Collected data entries
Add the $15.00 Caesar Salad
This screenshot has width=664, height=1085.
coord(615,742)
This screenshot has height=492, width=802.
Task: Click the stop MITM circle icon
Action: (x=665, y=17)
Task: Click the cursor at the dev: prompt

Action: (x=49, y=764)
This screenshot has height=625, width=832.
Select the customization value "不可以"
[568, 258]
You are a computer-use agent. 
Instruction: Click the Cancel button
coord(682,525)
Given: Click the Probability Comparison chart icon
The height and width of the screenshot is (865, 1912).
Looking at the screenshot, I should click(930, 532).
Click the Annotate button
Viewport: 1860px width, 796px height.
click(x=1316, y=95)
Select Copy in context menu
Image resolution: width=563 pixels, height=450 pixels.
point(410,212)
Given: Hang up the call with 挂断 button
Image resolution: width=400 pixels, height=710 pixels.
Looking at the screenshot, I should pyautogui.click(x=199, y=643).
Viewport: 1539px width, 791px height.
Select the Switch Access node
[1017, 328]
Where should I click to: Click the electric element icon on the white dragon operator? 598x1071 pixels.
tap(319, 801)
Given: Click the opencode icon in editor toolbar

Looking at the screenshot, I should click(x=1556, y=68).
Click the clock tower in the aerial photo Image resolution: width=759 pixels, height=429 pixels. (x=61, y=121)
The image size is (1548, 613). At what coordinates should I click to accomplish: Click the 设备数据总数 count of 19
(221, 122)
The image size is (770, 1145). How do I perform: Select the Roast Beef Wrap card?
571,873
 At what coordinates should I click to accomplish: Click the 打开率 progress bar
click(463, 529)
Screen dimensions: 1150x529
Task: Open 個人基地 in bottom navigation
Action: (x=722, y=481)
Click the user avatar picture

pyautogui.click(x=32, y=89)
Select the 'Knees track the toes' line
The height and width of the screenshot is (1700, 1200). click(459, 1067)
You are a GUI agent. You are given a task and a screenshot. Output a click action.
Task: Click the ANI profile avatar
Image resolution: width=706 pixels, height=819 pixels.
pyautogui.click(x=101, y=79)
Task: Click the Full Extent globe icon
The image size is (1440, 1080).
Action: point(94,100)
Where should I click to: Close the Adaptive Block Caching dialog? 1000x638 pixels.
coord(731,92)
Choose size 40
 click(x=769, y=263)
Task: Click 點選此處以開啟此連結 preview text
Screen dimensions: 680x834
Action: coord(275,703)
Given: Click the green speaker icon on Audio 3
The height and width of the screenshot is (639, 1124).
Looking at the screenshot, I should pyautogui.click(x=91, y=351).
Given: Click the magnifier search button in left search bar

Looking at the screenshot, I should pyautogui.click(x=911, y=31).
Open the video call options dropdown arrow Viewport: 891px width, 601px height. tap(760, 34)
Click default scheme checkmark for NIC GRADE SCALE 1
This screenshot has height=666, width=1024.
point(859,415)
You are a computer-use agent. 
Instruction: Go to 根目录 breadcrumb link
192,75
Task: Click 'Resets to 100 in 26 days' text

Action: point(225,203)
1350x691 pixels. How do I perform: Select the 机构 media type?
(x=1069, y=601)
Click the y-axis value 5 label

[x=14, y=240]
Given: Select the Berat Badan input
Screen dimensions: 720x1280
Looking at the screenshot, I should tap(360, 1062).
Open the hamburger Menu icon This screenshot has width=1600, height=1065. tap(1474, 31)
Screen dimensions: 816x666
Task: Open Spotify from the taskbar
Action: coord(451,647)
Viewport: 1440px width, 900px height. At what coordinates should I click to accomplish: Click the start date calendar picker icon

__Problem details__
Return every line from the entries above that includes the word "call".

__Exercise result__
Given: Hang up the call with 挂断 button
Open the video call options dropdown arrow Viewport: 891px width, 601px height. tap(760, 34)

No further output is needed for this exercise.